U. S. Green Building Council LEED Rating System
The LEED Green Building Rating System evaluates environmental performance of all buildings over their life, providing the definitive standard for what constitutes a “green” building, persuading the consumer and building industry to develop products that are more environmentally and economically viable.
EKOenergy label
EKOenergy is an ecolabel originating in Finland. It is becoming the continent wide ecolabel for energy, which is supported by number European NGOs. It evaluates sustainability of electricity products on open energy markets.
Green Seal
Green Seal is a North American non-profit ecolabel organization established in 1989. It generates life cycle-based sustainability standards for products, services and companies in addition to offering third party independent test organization certification for those meeting its standards.
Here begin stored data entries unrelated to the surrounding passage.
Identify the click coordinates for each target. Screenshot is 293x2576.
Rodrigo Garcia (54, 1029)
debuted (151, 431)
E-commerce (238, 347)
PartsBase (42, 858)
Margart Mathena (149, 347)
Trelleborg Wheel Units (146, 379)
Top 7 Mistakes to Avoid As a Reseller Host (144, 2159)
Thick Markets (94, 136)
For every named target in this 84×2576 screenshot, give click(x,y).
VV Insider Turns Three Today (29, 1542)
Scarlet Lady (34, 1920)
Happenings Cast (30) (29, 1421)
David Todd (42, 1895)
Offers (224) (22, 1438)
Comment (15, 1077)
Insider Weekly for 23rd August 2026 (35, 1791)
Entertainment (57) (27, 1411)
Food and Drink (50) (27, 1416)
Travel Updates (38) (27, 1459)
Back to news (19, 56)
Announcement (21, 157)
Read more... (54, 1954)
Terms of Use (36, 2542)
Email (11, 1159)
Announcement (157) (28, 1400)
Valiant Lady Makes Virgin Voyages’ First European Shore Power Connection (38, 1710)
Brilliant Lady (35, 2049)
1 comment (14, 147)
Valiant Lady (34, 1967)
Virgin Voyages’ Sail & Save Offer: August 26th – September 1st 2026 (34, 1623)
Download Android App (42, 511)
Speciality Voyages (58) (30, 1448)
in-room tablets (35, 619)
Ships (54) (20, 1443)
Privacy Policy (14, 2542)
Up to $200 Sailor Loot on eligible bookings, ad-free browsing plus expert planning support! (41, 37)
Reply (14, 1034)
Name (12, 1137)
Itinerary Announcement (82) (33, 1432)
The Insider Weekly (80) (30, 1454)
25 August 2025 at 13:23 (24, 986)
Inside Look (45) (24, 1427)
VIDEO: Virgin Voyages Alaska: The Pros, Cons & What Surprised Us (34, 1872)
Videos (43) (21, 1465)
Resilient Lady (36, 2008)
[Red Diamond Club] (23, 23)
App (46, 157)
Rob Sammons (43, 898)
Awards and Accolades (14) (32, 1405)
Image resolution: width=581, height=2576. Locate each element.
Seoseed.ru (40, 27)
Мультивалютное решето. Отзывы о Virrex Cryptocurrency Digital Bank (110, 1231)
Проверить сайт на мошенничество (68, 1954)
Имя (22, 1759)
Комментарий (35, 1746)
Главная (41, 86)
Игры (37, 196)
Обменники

Green Seal was the first non-profit environmental certification program established in the United States. It currently has certified nearly 4,000 products and services within 400 categories.
Reducing Human impact
Healthy ecosystems and environments are necessary to the survival of humans and other organisms. Ways of reducing negative human impact are environmentally-friendly chemical engineering, environmental resources management and environmental protection. Information is gained from green computing, green chemistry, earth science, environmental science and conservation biology. Ecological economics studies the fields of academic research that aim to address human economies and natural ecosystems.
“The term ‘sustainability’ should be viewed as humanity’s target goal of human-ecosystem equilibrium (homeostasis), while ‘sustainable development’ refers to the holistic approach and temporal processes that lead us to the end point of sustainability.” Despite the increased popularity of the use of the term “sustainability”, the possibility that human societies will achieve environmental sustainability has been, and continues to be, questioned—in light of environmental degradation, climate change, overconsumption, population growth and societies’ pursuit of unlimited economic growth in a closed system.